On this feast of the archangels Michael, Gabriel, and Raphael, it’s worth revisiting this question: Is it true Jehovah’s Witnesses believe that Michael the archangel and Jesus are the same person?

In a word, yes. The Jehovah’s Witnesses maintain that Jesus was Michael the archangel prior to his coming to Earth: “Scriptural evidence indicates that the name Michael applied to God’s Son before he left heaven to become Jesus Christ and also after his return” (Aid to Bible Understanding, Watchtower Bible & Tract Society, 1971, 1152).

Jehovah’s Witnesses arrive at this erroneous belief primarily through the misinterpretation of two Bible passages:

  1. Daniel 10:13, 21, where reference is made to a “great prince,” Michael; and
  2. I Thessalonians 4:16, where the Lord Jesus is described as descending from heaven at the sound of the archangel’s voice. The JWs’ own New World Translation of the Bible reads, “The Lord himself will descend from heaven with a commanding call, with an archangel’s voice.”

According to the JWs, Michael is the only angel other than Gabriel mentioned in the Bible, and Michael is the only one who is called an archangel. (The angel Raphael is mentioned in the book of Tobit, but since the Jehovah’s Witnesses sprang from Protestantism, they use the Protestant canon of Scripture, which is missing this Old Testament book plus six others.)

Since the Lord Jesus descends from heaven “with an archangel’s voice,” the JWs understand this passage as “suggesting that he is, in fact, himself the archangel” (Aid to Bible Understanding, 1152).

While there are several problems with this line of reasoning, two points in particular easily reveal its fallacy. First, the fact that the Lord Jesus descends “with an archangel’s voice” does not mean that it is his own voice being spoken of. This passage simply says that an archangel’s voice will accompany the Lord’s descent from heaven, in the same manner that the bailiff’s voice (“All rise!”) accompanies the judge’s entrance into the courtroom.

Second, Hebrews 1:5 says, “For example, to which of the angels did he [God] ever say: ‘You are my son; I, today, I have become your father’?” (New World Translation). The answer to the question is, of course, “none.”

Thus, if God never called an angel his Son, then Michael–who is an angel–cannot be the Son. The fact that Michael is an archangel does not change anything, as he is still an angel by nature. An archangel is simply a “higher order” of angel, but an angel nonetheless; arch– means simply “ruling” or “high ranking.”

To do: Write out, word for word, the part of the passage on Jehovah's Witnesses and Michael the archangel starting at "Jehovah’s Witnesses arrive at" and ending at "plus six others.)".

Information supplied:

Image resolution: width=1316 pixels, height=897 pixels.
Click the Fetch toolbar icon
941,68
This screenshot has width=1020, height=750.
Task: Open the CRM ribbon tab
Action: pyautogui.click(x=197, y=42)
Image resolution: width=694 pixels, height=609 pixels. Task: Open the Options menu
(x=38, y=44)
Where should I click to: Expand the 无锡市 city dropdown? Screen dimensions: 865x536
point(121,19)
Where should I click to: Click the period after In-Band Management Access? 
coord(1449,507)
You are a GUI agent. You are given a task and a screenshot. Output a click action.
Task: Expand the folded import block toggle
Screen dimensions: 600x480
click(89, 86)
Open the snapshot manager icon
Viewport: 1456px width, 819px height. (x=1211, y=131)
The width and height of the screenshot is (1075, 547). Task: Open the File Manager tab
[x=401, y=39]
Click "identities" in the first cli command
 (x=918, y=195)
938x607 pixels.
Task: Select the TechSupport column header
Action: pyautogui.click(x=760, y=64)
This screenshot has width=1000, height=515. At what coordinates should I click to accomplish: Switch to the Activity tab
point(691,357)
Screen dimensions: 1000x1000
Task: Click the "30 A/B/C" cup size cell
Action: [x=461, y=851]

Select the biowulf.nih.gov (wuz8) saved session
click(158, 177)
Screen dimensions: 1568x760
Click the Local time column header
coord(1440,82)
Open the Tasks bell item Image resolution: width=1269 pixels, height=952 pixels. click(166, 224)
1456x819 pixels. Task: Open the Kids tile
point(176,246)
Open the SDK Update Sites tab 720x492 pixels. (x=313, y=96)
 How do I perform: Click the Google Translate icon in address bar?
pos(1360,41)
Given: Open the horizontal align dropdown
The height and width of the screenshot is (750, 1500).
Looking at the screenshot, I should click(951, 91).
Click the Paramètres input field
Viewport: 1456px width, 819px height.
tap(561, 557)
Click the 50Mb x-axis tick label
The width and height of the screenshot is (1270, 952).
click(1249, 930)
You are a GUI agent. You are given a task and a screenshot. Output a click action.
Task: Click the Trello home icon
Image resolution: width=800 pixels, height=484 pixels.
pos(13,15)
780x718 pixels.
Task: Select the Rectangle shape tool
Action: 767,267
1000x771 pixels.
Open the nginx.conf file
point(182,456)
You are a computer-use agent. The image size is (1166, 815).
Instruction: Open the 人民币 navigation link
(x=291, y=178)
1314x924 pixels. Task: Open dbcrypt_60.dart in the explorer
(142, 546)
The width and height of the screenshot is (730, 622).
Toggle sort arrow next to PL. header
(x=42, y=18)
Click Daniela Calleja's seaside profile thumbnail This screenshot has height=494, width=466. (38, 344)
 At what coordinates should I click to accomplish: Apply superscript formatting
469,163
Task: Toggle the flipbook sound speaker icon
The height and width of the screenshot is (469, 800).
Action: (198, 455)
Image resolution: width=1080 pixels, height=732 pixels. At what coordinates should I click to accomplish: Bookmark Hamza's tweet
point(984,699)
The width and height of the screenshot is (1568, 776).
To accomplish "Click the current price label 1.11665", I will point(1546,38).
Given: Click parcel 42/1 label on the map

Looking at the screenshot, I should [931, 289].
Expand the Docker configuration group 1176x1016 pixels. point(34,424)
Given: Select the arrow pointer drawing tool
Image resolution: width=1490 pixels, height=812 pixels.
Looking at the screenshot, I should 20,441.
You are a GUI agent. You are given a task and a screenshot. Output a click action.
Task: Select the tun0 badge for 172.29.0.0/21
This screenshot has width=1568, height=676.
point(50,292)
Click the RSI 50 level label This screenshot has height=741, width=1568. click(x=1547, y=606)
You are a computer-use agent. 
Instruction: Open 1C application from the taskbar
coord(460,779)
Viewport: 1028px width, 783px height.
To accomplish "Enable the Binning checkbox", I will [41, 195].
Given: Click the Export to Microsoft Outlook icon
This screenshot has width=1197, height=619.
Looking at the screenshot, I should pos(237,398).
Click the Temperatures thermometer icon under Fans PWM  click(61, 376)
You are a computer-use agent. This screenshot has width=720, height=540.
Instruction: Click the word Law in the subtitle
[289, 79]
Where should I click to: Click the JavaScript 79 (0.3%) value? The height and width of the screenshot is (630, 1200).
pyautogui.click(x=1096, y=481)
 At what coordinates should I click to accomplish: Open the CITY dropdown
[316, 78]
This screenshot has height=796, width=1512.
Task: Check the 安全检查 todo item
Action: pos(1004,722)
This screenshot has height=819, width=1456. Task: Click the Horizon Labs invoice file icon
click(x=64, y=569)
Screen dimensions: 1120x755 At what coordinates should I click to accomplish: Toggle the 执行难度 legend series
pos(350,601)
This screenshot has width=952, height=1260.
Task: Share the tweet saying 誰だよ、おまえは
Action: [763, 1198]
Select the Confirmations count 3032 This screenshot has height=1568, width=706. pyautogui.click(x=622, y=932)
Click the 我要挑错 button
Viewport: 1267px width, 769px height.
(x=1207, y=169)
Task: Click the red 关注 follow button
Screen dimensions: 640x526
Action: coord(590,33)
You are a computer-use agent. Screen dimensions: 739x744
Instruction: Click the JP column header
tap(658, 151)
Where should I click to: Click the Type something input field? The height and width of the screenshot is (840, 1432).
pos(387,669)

Problem solution:
Jehovah’s Witnesses arrive at this erroneous belief primarily through the misinterpretation of two Bible passages:

  1. Daniel 10:13, 21, where reference is made to a “great prince,” Michael; and
  2. I Thessalonians 4:16, where the Lord Jesus is described as descending from heaven at the sound of the archangel’s voice. The JWs’ own New World Translation of the Bible reads, “The Lord himself will descend from heaven with a commanding call, with an archangel’s voice.”

According to the JWs, Michael is the only angel other than Gabriel mentioned in the Bible, and Michael is the only one who is called an archangel. (The angel Raphael is mentioned in the book of Tobit, but since the Jehovah’s Witnesses sprang from Protestantism, they use the Protestant canon of Scripture, which is missing this Old Testament book plus six others.)